Sheldon Silver, 2016.

There have been complications in the retrial of former Lower East Side Assemblyman Sheldon Silver.

The trial was scheduled to begin next week, April 16. But during a hearing yesterday, Federal Judge Valerie Caproni revealed that the prosecution’s most important witness, Dr. Robert Taub, is dealing with an unspecified medical situation. He may require surgery, and won’t be available to take the stand until later in the month.

The judge plans to go ahead with jury selection next week. But according to Newsday, opening statements won’t occur until April 23 at the earliest. Federal prosecutors have requested a two week delay.

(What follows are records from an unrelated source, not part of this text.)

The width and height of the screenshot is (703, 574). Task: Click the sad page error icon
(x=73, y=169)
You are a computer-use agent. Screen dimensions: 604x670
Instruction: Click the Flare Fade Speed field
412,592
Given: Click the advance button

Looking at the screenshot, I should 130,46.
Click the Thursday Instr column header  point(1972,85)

Silver is accused in a $4 million alleged bribery and kickback scheme. His 2015 conviction was thrown out by an appeals court due to the U.S. Supreme Court’s narrowing of the public corruption statute. In the first trial, Taub testified that he received $500,000 in state grants when Silver was the powerful speaker of the State Assembly. He then referred cancer patients to a law firm, which paid Silver referral fees.

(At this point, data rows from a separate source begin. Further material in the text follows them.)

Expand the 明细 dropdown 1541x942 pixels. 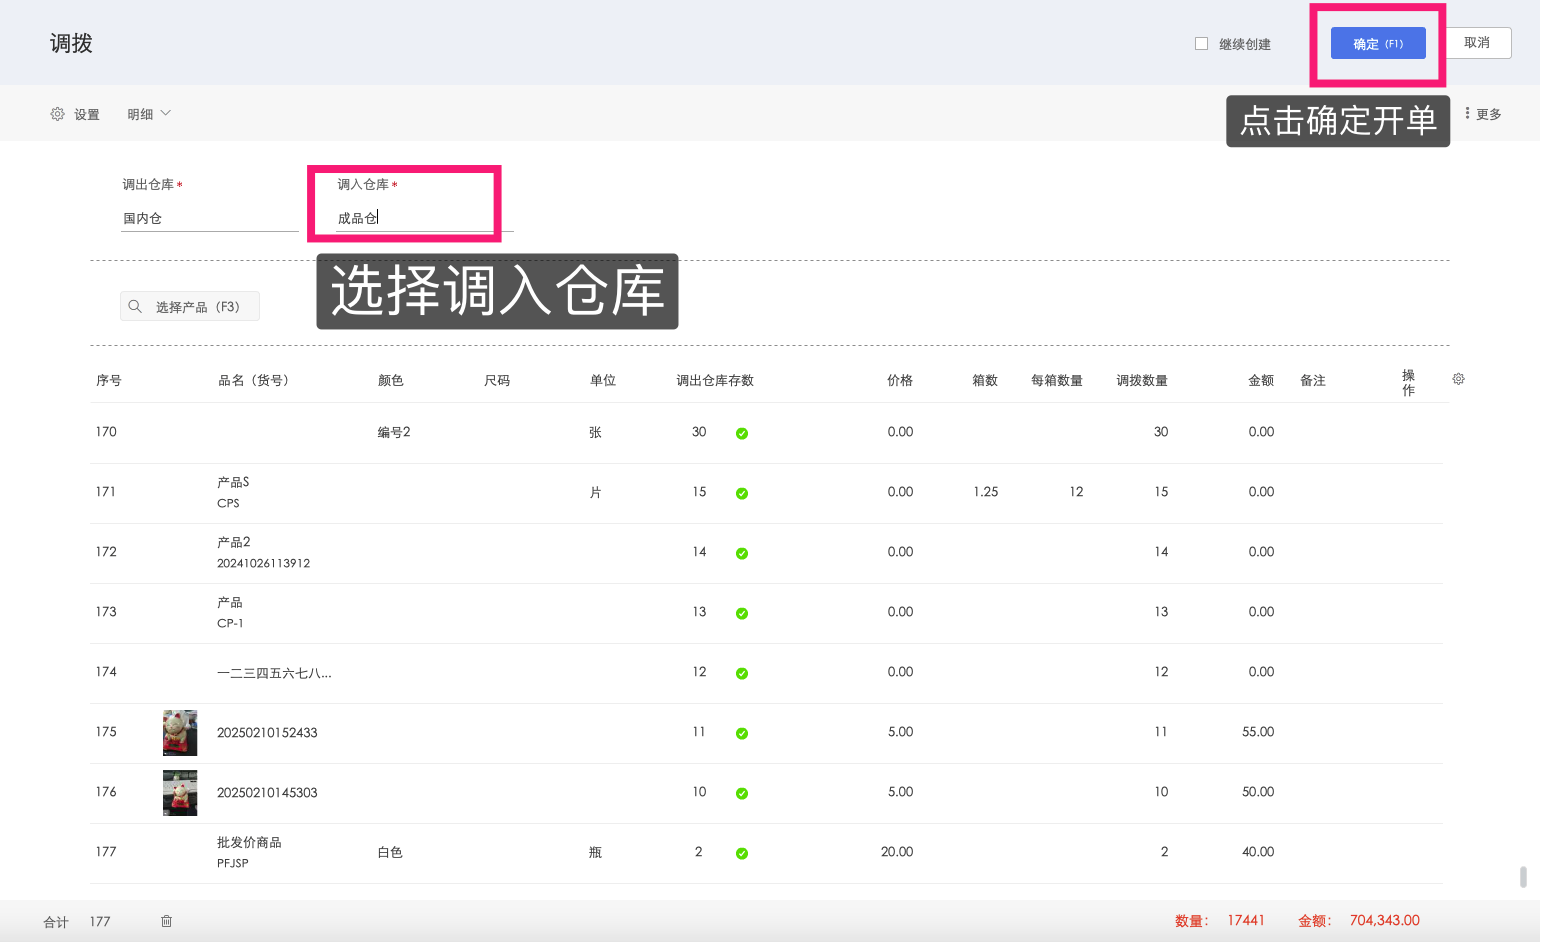[148, 113]
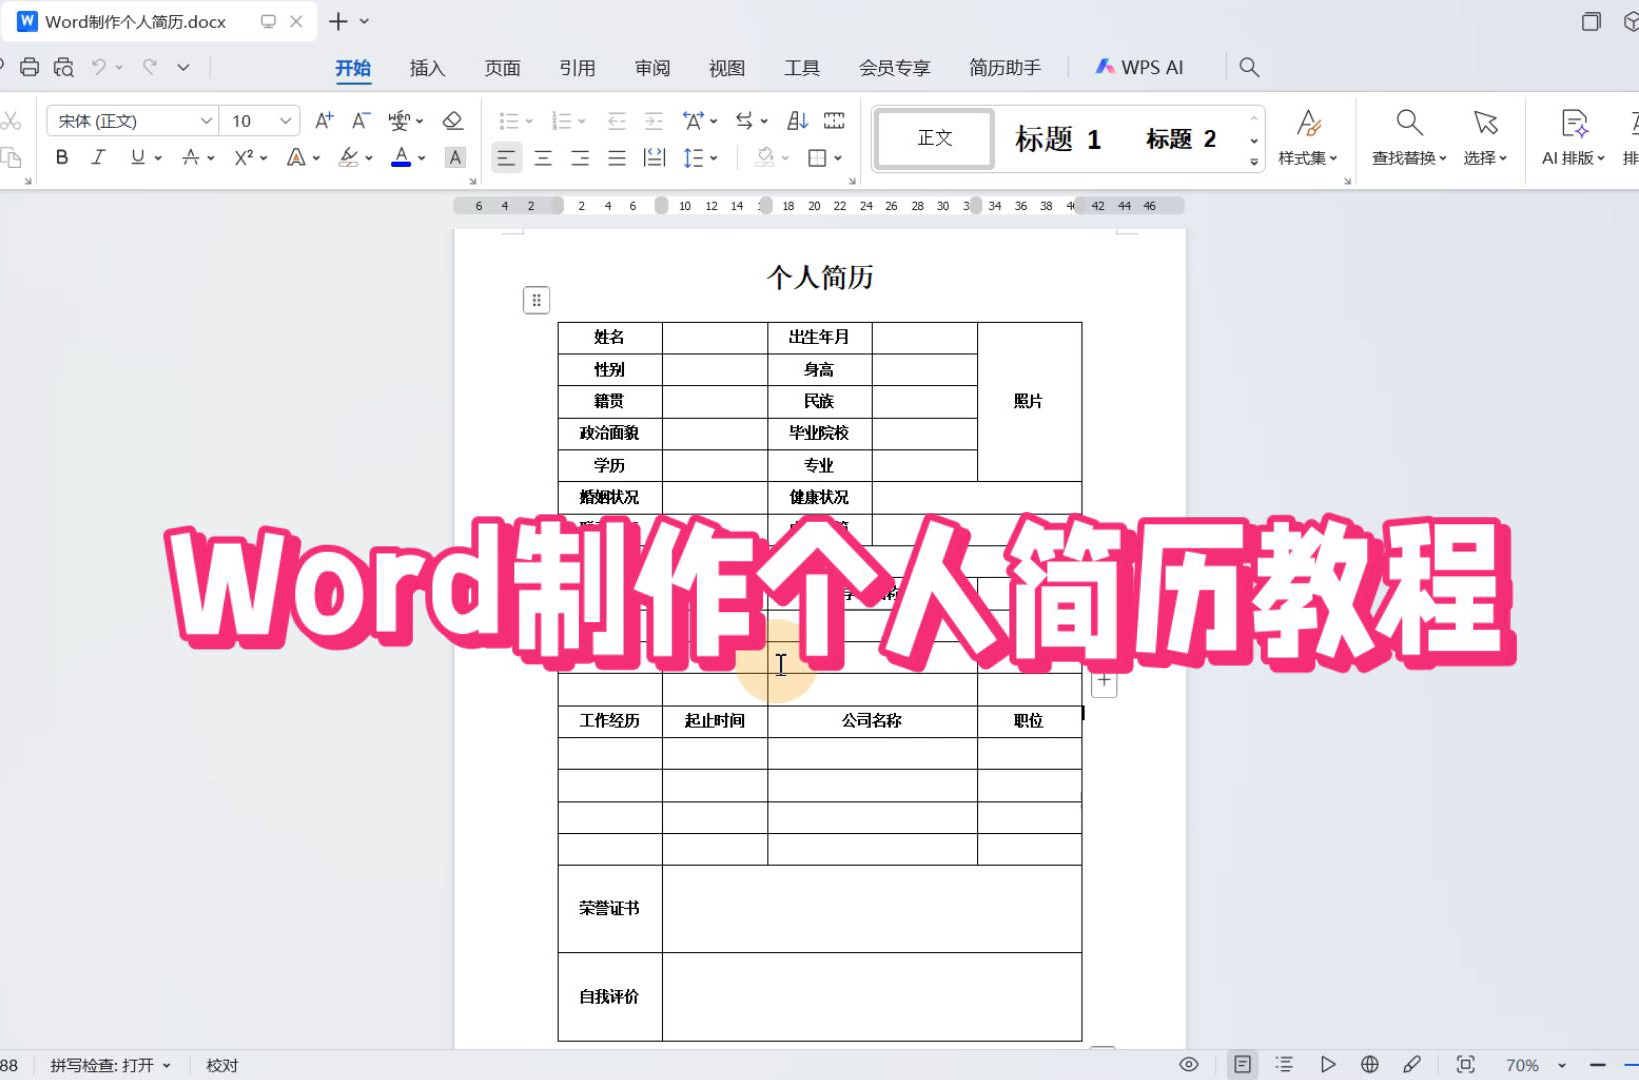Apply superscript X² formatting
1639x1080 pixels.
pos(243,157)
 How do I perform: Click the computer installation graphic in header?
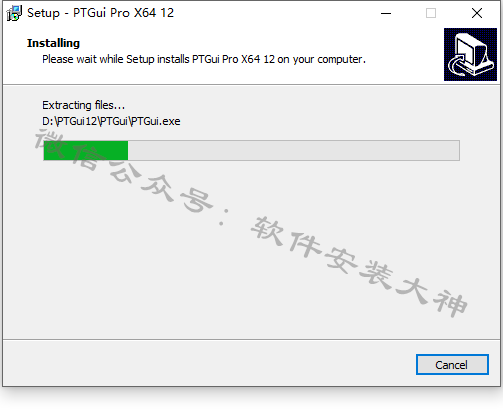470,54
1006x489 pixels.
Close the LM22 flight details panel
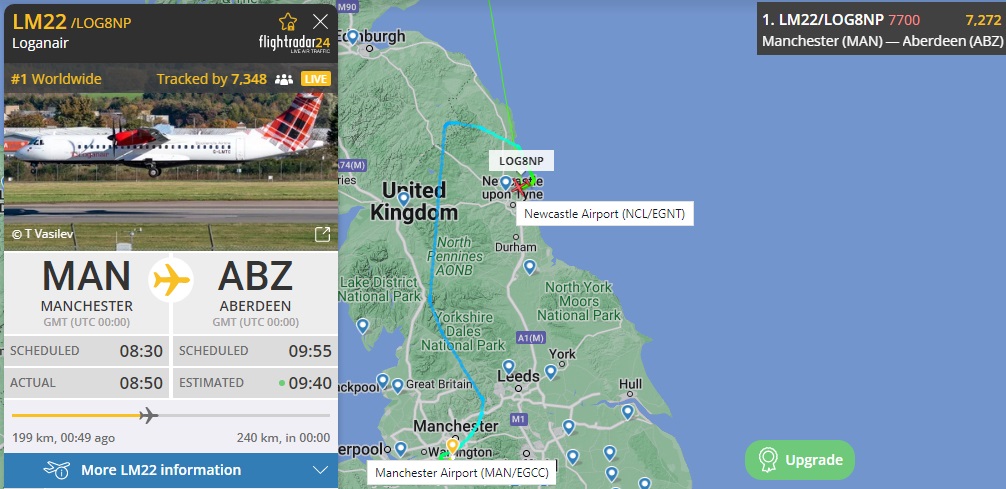(321, 22)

Also at Tuesday’s hearing, the judge rejected motions from the defense to toss out evidence regarding favors performed by Silver. The Supreme Court ruling requires prosecutors to show that any quid-pro-quo scheme by elected officials includes “official acts.” Judge Caproni ruled that prosecutors can introduce circumstantial evidence regarding favors by Silver as part of their larger case.

Silver, 74, was sentenced to 12 years in prison following the first trial. The retrial is expected to take up to six weeks.